A column by The Globe and Mail‘s Margaret Wente so closely resembles one written by The New York Times‘s Maureen Dowd that at least one blog is suggesting she stole it. Anne McNeilly asks whether it was just a bizarre coincidence. A column by The Globe and Mail’s Margaret Wente so closely resembles one written…

A column by The Globe and Mail‘s Margaret Wente so closely resembles one written by The New York Times‘s Maureen Dowd that at least one blog is suggesting she stole it.
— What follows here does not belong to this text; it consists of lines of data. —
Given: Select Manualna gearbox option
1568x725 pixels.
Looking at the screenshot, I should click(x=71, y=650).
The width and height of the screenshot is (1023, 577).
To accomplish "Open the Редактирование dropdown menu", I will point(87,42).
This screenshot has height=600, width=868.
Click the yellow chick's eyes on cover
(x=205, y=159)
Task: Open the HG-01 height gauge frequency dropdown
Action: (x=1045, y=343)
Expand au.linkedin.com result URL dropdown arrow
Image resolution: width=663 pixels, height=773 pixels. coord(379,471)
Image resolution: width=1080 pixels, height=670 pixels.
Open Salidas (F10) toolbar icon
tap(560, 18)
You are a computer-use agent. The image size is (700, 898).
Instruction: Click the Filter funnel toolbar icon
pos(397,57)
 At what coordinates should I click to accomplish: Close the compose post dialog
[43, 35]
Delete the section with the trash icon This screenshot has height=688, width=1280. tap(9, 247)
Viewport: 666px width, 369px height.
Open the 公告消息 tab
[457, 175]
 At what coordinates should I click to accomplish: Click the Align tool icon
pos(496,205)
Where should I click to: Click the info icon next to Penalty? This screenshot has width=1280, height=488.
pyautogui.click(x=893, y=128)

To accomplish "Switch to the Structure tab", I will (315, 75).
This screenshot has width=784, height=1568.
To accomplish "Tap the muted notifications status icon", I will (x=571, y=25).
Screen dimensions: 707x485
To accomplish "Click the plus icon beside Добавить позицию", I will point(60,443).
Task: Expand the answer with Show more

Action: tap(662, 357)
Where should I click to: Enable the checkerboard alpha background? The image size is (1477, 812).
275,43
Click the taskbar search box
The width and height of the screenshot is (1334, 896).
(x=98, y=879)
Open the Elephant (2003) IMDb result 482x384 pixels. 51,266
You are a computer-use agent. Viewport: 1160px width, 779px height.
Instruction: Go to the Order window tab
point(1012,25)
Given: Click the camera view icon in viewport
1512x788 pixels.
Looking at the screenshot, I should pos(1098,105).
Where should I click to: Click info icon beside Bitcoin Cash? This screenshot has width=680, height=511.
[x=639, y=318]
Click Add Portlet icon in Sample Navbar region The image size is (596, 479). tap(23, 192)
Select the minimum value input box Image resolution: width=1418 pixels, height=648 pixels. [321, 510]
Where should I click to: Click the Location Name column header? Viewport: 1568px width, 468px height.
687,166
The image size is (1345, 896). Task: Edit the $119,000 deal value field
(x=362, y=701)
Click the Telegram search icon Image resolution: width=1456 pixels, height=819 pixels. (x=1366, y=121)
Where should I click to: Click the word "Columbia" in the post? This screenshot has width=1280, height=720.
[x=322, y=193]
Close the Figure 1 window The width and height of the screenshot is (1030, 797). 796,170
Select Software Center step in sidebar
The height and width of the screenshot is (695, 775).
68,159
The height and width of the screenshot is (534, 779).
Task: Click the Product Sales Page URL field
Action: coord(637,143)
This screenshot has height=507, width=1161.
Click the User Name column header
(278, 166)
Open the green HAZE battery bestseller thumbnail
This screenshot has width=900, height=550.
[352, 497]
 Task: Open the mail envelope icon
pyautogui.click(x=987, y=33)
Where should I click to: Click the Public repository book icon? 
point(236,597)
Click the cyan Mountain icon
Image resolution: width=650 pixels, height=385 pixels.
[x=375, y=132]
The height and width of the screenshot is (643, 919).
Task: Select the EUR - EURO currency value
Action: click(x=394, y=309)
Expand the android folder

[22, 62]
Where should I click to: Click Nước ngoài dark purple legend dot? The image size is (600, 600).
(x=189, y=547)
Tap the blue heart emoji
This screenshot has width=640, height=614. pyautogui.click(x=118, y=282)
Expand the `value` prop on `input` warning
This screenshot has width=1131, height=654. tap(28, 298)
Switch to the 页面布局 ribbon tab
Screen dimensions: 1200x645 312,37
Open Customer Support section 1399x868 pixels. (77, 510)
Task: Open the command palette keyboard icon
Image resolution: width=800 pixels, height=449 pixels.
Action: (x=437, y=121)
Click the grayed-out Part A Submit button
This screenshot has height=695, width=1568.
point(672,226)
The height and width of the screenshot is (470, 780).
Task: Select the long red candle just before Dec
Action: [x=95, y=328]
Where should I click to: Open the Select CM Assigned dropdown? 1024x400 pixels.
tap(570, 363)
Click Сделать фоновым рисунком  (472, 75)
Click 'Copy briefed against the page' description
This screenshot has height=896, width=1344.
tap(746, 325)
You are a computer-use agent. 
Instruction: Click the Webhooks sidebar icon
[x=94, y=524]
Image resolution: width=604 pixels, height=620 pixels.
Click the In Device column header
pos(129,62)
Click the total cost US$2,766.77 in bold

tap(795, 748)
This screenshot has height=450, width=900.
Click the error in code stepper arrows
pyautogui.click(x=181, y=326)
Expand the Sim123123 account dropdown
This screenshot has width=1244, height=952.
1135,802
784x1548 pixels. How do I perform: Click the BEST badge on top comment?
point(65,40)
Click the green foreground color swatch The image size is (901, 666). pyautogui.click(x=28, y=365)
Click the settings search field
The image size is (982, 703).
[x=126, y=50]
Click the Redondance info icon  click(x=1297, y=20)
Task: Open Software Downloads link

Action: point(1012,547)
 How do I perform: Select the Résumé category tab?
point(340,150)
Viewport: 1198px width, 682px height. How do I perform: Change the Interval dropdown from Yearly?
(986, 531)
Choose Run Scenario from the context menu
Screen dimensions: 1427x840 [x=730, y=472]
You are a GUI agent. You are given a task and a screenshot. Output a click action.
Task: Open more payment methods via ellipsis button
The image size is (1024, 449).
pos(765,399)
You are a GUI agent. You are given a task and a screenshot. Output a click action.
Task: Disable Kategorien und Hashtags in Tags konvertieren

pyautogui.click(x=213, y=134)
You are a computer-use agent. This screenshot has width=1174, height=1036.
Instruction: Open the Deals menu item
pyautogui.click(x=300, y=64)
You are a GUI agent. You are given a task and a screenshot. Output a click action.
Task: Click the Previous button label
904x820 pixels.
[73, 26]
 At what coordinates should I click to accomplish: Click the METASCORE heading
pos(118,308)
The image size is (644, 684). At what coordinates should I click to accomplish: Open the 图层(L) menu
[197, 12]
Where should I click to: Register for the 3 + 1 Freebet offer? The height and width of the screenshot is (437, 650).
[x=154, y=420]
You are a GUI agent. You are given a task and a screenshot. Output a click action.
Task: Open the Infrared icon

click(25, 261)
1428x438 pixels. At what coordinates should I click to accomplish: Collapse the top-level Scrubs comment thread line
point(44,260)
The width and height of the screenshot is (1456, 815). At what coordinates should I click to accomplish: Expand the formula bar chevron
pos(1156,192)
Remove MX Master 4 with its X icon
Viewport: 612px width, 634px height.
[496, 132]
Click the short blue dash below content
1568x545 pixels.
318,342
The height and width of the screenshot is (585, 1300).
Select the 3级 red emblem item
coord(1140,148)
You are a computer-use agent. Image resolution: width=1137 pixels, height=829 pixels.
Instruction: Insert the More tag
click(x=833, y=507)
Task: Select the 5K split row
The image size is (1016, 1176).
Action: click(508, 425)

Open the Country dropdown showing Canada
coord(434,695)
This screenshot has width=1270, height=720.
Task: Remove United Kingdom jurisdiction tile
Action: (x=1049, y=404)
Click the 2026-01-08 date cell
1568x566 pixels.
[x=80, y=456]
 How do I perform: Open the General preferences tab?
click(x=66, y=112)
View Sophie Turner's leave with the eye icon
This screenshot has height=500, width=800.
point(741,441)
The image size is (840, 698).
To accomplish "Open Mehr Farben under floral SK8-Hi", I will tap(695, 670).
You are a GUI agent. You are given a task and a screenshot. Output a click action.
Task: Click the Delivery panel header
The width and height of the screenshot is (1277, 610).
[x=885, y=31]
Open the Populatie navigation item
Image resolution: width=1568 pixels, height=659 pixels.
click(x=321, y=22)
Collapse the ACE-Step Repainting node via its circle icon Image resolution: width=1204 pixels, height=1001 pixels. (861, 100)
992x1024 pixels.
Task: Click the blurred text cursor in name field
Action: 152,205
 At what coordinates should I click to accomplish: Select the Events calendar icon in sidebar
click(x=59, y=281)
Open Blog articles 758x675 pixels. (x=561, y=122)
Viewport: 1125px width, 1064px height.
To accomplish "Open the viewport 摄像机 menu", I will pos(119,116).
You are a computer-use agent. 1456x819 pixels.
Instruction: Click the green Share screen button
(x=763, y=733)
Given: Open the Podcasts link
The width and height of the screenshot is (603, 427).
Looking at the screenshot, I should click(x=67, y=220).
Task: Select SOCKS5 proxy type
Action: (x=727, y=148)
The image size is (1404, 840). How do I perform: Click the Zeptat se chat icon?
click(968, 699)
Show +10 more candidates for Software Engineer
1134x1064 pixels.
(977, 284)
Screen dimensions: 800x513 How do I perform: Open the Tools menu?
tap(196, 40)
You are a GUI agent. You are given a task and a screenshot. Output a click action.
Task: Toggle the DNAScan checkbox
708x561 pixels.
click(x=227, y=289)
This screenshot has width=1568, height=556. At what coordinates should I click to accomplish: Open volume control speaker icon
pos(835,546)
Anne McNeilly asks whether it was just a bizarre coincidence.

Anne McNeillyA column by The Globe and Mail’s Margaret Wente so closely resembles one written by The New York Times‘s Maureen Dowd that at least one blog is suggesting she stole it. Anne McNeilly asks whether it was just a bizarre coincidence.

Was it plagiarism or poetic licence when Globe
and Mail
columnist Margaret Wente recently wrote a column about cell phones that
closely resembled one written two days earlier by New York Times columnist
Maureen Dowd?

Wente has been writing a provocative and
interesting column since its inception in the Globe 10 years ago and she’s
picked up a couple of National Newspaper Awards along the way. She is arguably
one of the country’s best known columnists and she has a legion of fans – and
critics.  Whether you agree or disagree
with her point of view, she always has one and she delivers it with style –
unlike the increasing number of often undisciplined and narcissistic bloggers
who bark incessantly and loudly on any media platform available.   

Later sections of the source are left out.